* **Consignes de l'exercice**:
#1 Relevez tous les titres de chansons cités entre guillemets dans la critique sur Tori Amos.
#2 Recopiez le passage de la critique sur Tori Amos compris entre « Le 18 mars est » et « donner un avis. », ces deux passages inclus.
#3 Écrivez la suite de la critique sur l'album de Tori Amos après sa dernière phrase.

* **Extrait choisi**:
Le 18 mars est sorti le nouvel album très attendu de Tori Amos, Unrepentant Geraldines. Pendant trois jours, je l’ai écouté sur Deezer et je suis enfin prête à donner un avis.
Tout d’abord, je dois vous prévenir : j’ai derrière moi une longue carrière de fan de Tori Amos. Je l’adorais quand j’avais sept ans (bon, je la confondais avec Céline Dion, mais on ne forme une oreille musicale en deux jours). A quatorze ans, j’ai redécouvert Little Earthquakes, son premier album, qui restera mon disque préféré jusqu’à la fin de mes jours. J’ai écouté ses chansons pendant des heures, en savourant les émotions les unes après les autres, j’ai acheté chaque album à sa sortie, en me forçant à ne pas les écouter plus d’une fois par jour pour ne pas m’en lasser trop vite, je les ai dégustés, réécoutés, décortiqués. Dans les années 2000, quand ses opus sont devenus interminables, enveloppés dans des concepts plus ou moins efficaces, et que les premières mauvaises chansons ont fait leur apparition au milieu des 80 minutes de musique réglementaires, j’étais toujours là. Malgré les scories, les paroles parfois maladroites et un son dangereusement proche de la pop-soupe, je suis restée fidèle au poste. Les perles rares étaient toujours là, et ça valait bien la peine d’attendre patiemment que se terminent « The Power of Orange Knickers » ou « 1000 miles » quand au milieu se cachaient des joyaux comme « Barons of Suburbia », « Starling » ou « Lady in Blue ». Je me disais qu’un jour, Tori se lasserait des albums qui n’en finissaient plus, continuerait à mûrir et nous livrerait un chef-d’œuvre. Alors j’ai attendu.

* **Segment de données**:
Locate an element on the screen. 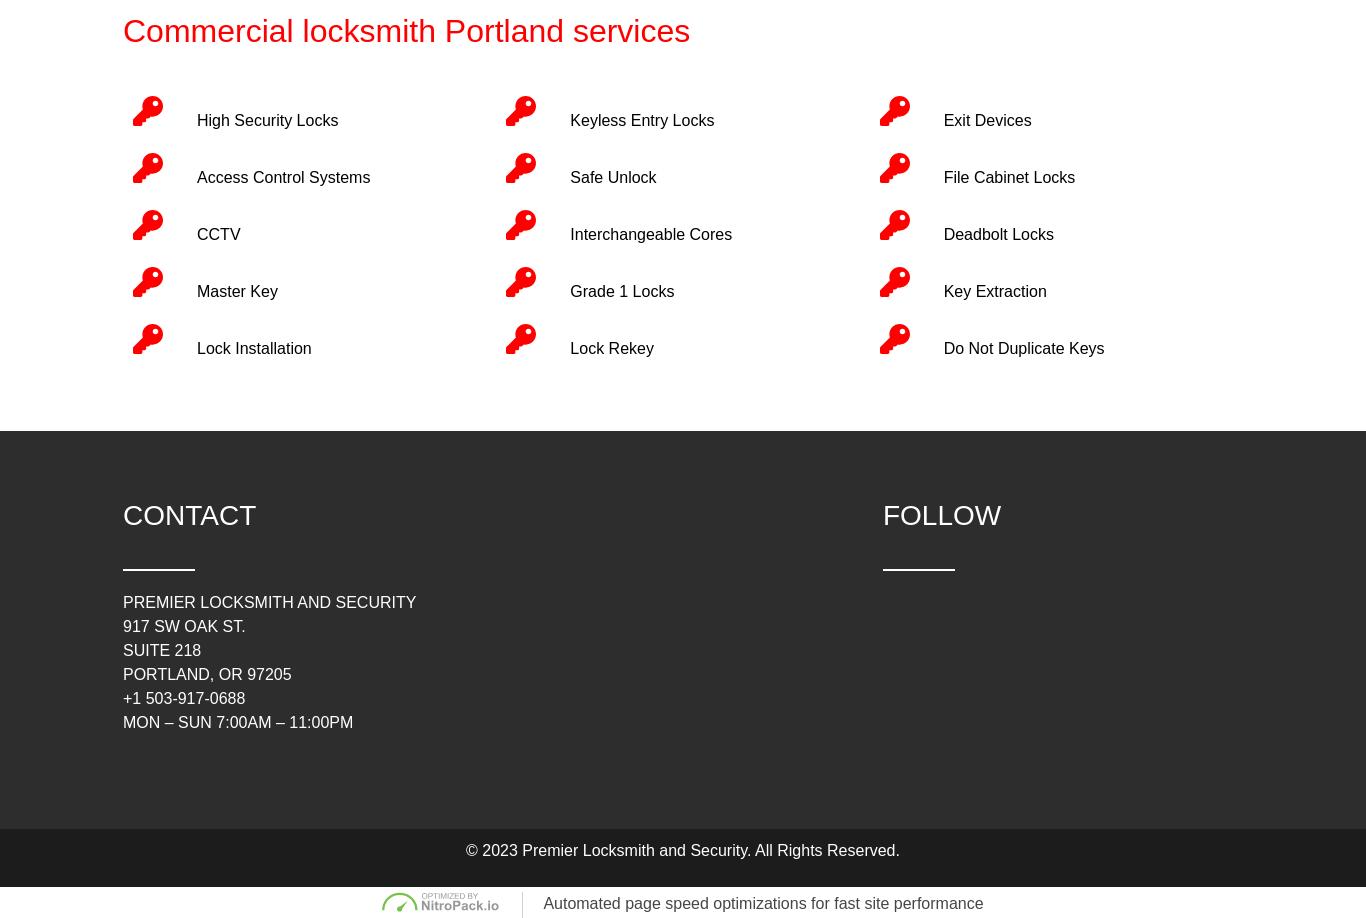 This screenshot has width=1366, height=918. 'Follow' is located at coordinates (941, 514).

* **Résultats de l'exercice**:
#1
« The Power of Orange Knickers »
« 1000 miles »
« Barons of Suburbia »
« Starling »
« Lady in Blue »

#2
Le 18 mars est sorti le nouvel album très attendu de Tori Amos, Unrepentant Geraldines. Pendant trois jours, je l’ai écouté sur Deezer et je suis enfin prête à donner un avis.

#3
Quand Unrepentant Geraldines est sorti, j’y ai cru, à ce retour aux sources. Cinquante-huit minutes à peine, quatorze titres, pas de concept d’ensemble, les fans de la première heure sont ravis. « Trouble’s Lament », le premier single, ne m’a pas beaucoup impressionnée, mais on y entendait des influences folk prometteuses. Je me suis jetée sur l’album à peine arrivé sur Deezer, en espérant courir chez le disquaire dans l’après-midi. Le disquaire m’attend toujours.
Unrepentant Geraldines n’est pas un mauvais album, loin de là. C’est même très joli. Les mélodies sont douces, délicatement rock, la voix plane et caresse. Les chansons parlent de la vieillesse approchante, des États-Unis, de couples un peu perdus. Le célèbre piano est toujours là, sous une guitare pas très marquante, mais agréable à entendre. Les rythmes s’enchaînent du folk au gospel et à la musique irlandaise, entrecoupés de morceaux intimistes accompagnés au piano seul. On se verrait bien écouter tout ça un soir d’été sur la terrasse, en pensant que le temps passe bien vite mais que ce n’est pas si grave.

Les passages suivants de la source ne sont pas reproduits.